__What to produce__
Your response should be every line from the entries that includes the string "agent".

------ Given records

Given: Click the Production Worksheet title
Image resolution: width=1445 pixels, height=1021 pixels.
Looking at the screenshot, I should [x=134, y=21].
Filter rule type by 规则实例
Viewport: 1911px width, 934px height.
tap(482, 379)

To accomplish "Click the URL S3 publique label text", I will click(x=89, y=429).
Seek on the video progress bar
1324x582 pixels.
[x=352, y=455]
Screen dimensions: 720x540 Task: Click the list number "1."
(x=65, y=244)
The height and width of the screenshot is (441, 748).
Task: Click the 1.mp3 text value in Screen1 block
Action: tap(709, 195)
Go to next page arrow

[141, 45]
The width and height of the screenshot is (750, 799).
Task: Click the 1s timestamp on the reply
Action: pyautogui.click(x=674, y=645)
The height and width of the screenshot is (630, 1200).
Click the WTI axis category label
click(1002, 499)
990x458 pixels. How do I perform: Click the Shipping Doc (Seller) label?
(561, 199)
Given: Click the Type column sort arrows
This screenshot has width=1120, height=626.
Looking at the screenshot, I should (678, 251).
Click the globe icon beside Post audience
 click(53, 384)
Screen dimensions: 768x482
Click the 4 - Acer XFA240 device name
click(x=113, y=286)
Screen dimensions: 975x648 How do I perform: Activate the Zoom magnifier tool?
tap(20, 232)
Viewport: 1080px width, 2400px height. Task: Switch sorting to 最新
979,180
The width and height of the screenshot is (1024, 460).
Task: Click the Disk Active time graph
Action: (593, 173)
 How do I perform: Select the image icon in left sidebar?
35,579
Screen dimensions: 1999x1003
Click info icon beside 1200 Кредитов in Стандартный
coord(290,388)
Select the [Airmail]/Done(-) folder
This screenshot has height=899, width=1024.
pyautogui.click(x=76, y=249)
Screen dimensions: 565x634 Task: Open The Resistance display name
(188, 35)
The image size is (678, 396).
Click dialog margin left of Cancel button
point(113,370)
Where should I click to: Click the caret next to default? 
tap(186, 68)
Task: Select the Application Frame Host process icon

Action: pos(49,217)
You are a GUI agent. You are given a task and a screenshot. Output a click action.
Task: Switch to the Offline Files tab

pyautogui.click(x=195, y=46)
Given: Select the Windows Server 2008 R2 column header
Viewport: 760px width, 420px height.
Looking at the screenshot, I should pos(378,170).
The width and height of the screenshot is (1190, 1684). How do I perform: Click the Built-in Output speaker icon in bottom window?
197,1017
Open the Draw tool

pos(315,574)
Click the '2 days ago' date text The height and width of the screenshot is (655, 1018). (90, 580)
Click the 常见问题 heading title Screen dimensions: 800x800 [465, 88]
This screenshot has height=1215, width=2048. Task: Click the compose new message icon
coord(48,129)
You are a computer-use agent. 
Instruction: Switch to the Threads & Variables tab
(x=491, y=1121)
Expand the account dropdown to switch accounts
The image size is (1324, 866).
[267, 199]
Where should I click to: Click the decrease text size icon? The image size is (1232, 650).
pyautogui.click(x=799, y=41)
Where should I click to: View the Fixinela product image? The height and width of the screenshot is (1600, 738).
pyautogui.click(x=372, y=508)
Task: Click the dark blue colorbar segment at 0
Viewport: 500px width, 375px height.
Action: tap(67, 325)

------------

__Response to this exercise__
You are a GUI agent. You are given a task and a screenshot. Output a click action.
You are a computer-use agent. 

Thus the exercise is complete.